Harriet watched the crowd reluctantly disperse and found herself finally standing alone next to the focus of all that attention.
He blew out his breath, dragged his hand through his glorious locks that couldn’t possibly have been highlighted by anything but the loving caress of the sun, then looked at her.
“Thank you.”
She wanted to ask him why he’d suddenly forgotten everything he’d known about writing, but it occurred to her immediately that if she asked him, he might ask her the same and then she would be admitting to things she didn’t want to.
“Stage fright?” she managed.
“Something like that.” He nodded toward the buffet. “Let’s find something before it’s all gone.”
“Should we start with the chocolate fountain?”
“We can’t in good conscience do otherwise,” he said, shooting her an approving smile. “I’ll forge the path for us, aye? Follow along and don’t get lost.”
She suspected she might have already set foot to that path, which was ridiculous. He was famous mystery writer; she was still trying to figure out plots that didn’t contain anything to be found on her missing list of perils.
But that man there had a lovely smile and very nice manners when he wasn’t trying to run over her, so she followed him to what she hoped someone with an iron-clad stomach had sampled for safety ahead of time.

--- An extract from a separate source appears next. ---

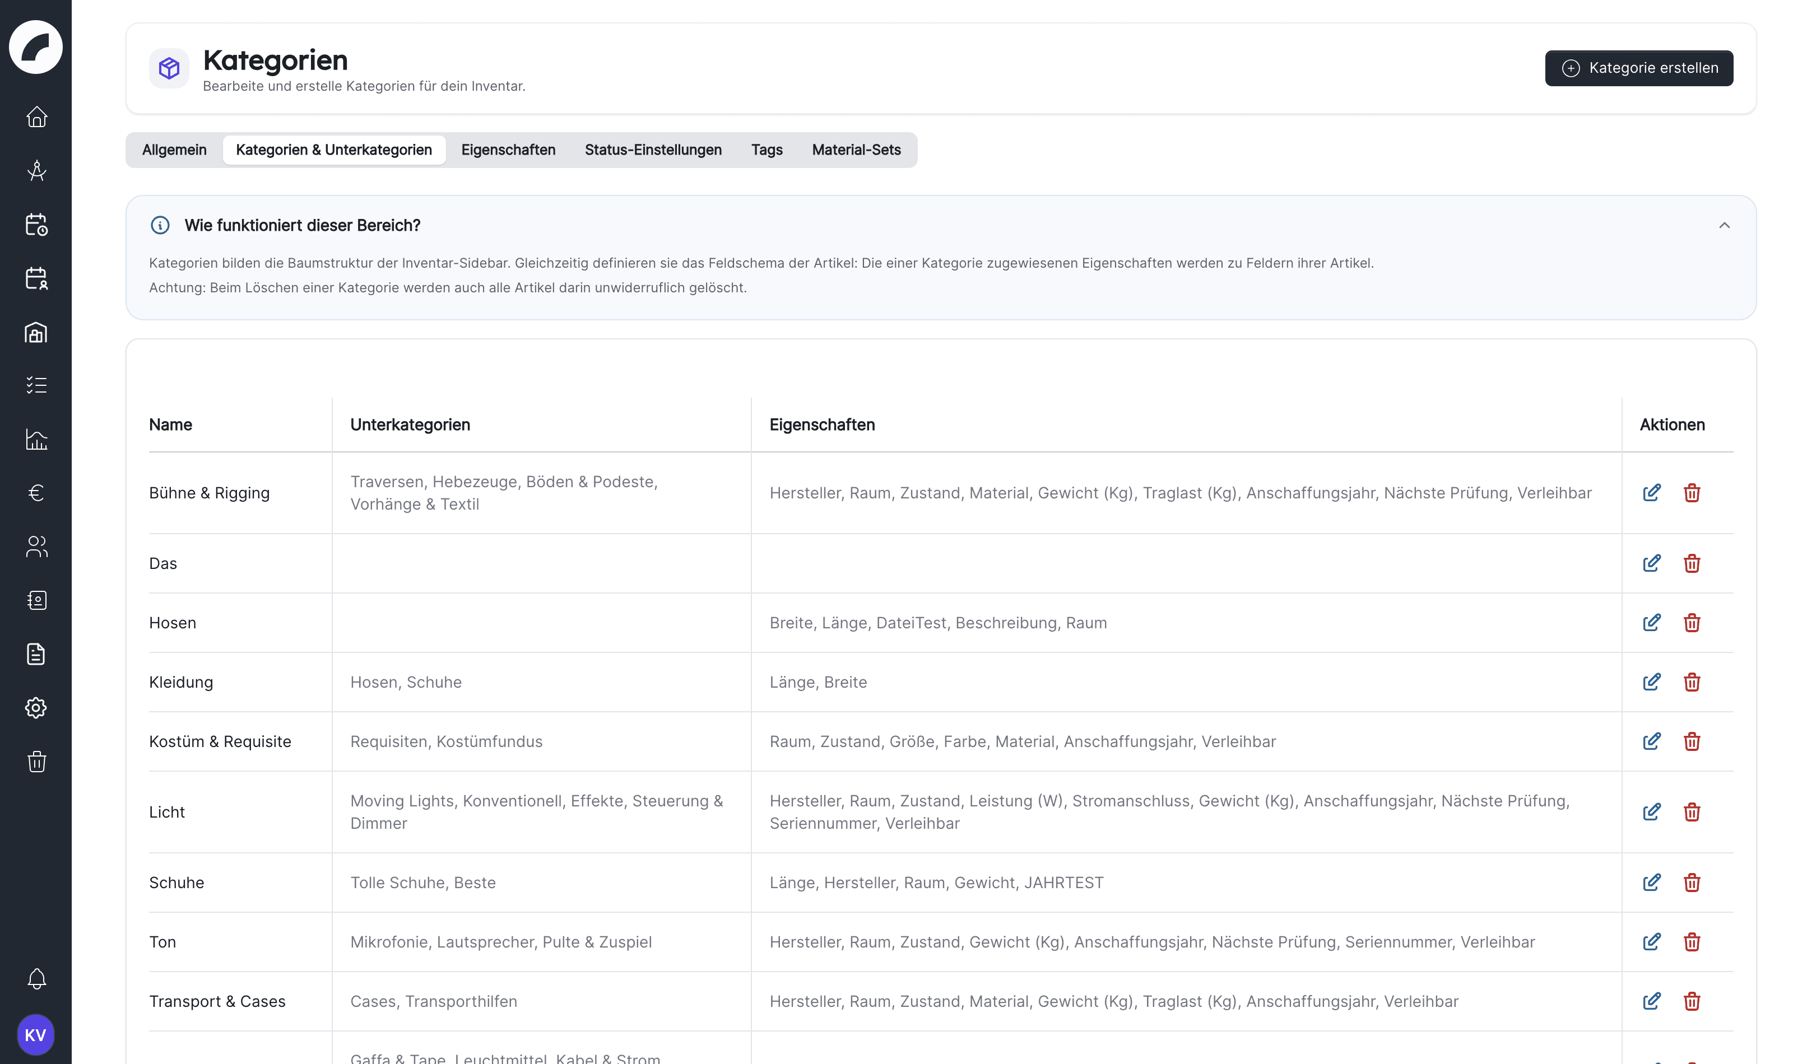The image size is (1793, 1064).
Task: Edit the Bühne & Rigging category
Action: coord(1651,493)
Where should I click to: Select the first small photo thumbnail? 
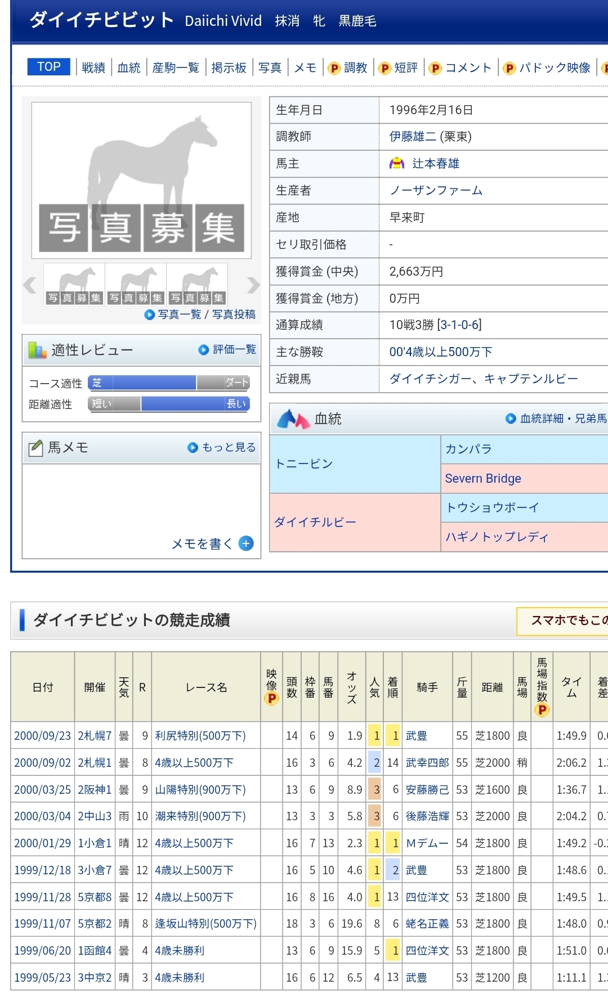[x=74, y=284]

It was a mystery conference, after all.
Three hours later, Harriet had to concede that in spite of a decent amount of chocolate consumption, the evening had worn on like a steam train that had run out of fuel several miles earlier and was limping into the station thanks to weary passengers resorting to tossing anything not nailed down into the boiler.
It occurred to her at about that same time that if she didn’t catch the night manager at the front desk before he succumbed to a serious nap, she would be sleeping on the floor somewhere after all.
There were only a few people left in the ballroom anyway, so she abandoned TD Piaget to his agent’s clutches, then slipped out of the door and hurried down the hallway to get her key.
“Last bed in the place,” the concierge said with a disinterested tone better suited to an executioner at the Tower of London than a welcoming member of a hotel staff. “Best of luck with it.”
Harriet refused to be alarmed mostly because she was simply too tired to care.
She took her key, made certain she was actually holding it, then managed to yawn her way up a flight of stairs, stumble along a pair of different hallways, and finally come to an ungainly halt in front of a doorway where the number on the door matched the number on the tag attached to the key she was holding.
It was hard to ask for more than that.
She started to put the key into the lock only to have the door pulled open so quickly, she almost fell inside.
She caught herself on the doorway, but the only thing that did was allow her to take in the full vision of what awaited her inside a hotel room that definitely should have been on some list of things to avoid in rural England.
There were five beds in that room: four decent ones and a tiny little cot fit for a six-year-old that huddled all by itself in the middle of the room, unprotected and lacking creature comforts like sheets and a pillow.
That little rollaway bed was also doing its best to bear up under the strain of supporting every piece of luggage in the place.
Harriet considered the state of the field. She might have been able to move the bags and find some bedding, true, but that didn’t address the true perils standing at attention in front of her.